Le case non sono solo "unità abitative", un posto per dormire, un tetto sopra la testa. Le case sono memoria, storia, affetti, comunità, tessuto civile. Gli aquilani sono dispersi da quasi un anno in tende, alberghi e in palazzine senz’anima. Solo 15.000 sono ospitati nelle nuove periferie celebrate da Bertolaso e da Berlusconi. Gli altri 45.000 sono in attesa di qualcosa, di un evento del destino, di un segno di esistenza dello Stato.
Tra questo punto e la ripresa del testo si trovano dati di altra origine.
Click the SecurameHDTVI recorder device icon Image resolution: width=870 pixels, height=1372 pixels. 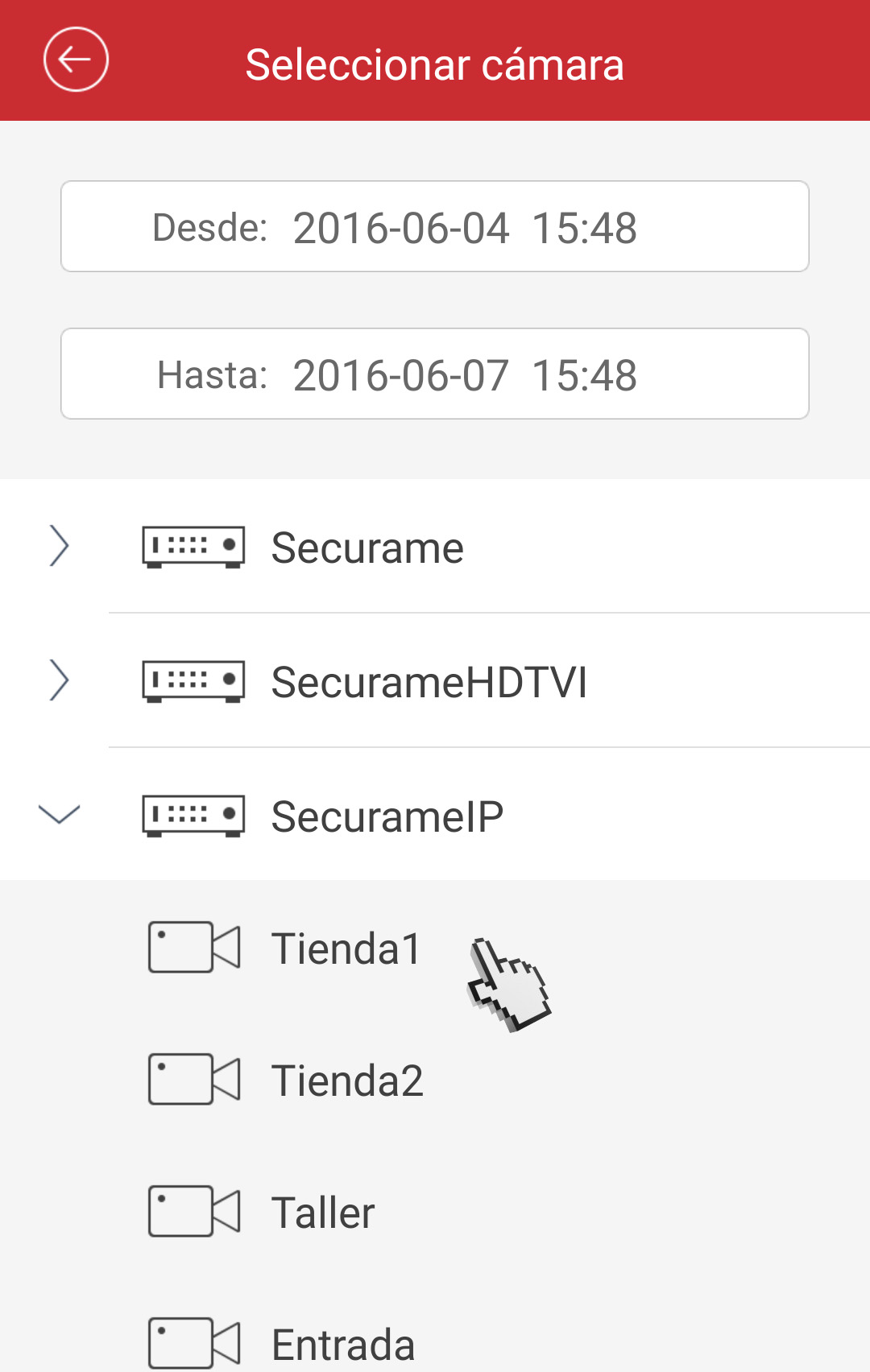point(193,682)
Nei giorni scorsi gli aquilani hanno messo l’elmetto per riprendersi ciò che gli appartiene. Una folla con elmetti gialli e bianchi e guantoni da lavoro è entrata nella sua città. Ha trovato ad accoglierla le Forze dell’ordine e la Celere, arrivata da Roma per l’occasione. I cancelli che impedivano l’accesso sono stati abbattuti dalla gente. Le truppe antisommossa, per una volta, non sono intervenute. Non hanno avuto il cuore di picchiare dei terremotati in visita alla loro città ridotta a un cimitero. Gli aquilani sono entrati con le carriole e hanno sgombrato in parte le macerie dalle strade, nessuno lo aveva fatto prima di loro.
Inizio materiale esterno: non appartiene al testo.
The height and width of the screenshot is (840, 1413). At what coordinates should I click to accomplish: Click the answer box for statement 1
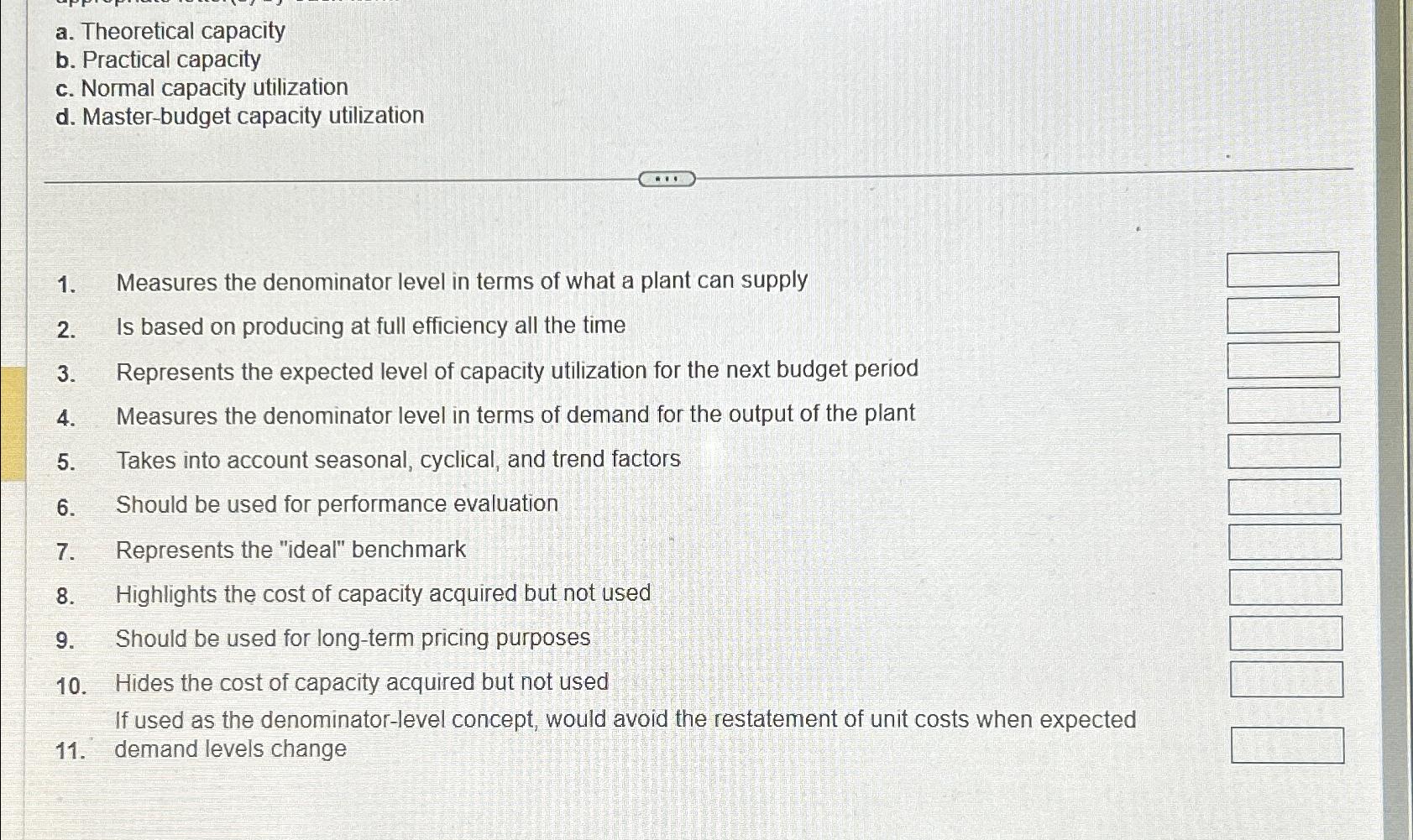(1283, 270)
I testimoni intervistati dal blog denunciano decine e decine di subappalti non autorizzati, una volontà chiara sin dall’inizio di costruire nuove abitazioni e di tralasciare la ricostruzione della città vecchia, una politica dell’emergenza che sottrae qualunque scelta alle comunità abruzzesi. C’è stato un prima terremoto con edifici pubblici di sabbia, strutture senza alcuna protezione antisismica. C’è stato un durante terremoto in cui le scosse, sempre più forti, si sono avvertite per mesi senza nessun piano di evacuazione e con la denuncia di Giuliani, che lo aveva preannunciato, da parte della Protezione Civile. C’è stato un dopo terremoto con le sfilate di Berlusconi e dei vertici della Protezione Civile in gran parata. Un dopo con personaggi che farebbero impallidire i grandi condor delle Ande, e i loro sghignazzi di gioia per gli appalti in arrivo.
L’Aquila è il ritratto dell’Italia. I telegiornali di regime la descrivono come esempio di efficienza, quando invece, dietro la maschera, è solo abuso e cialtronaggine.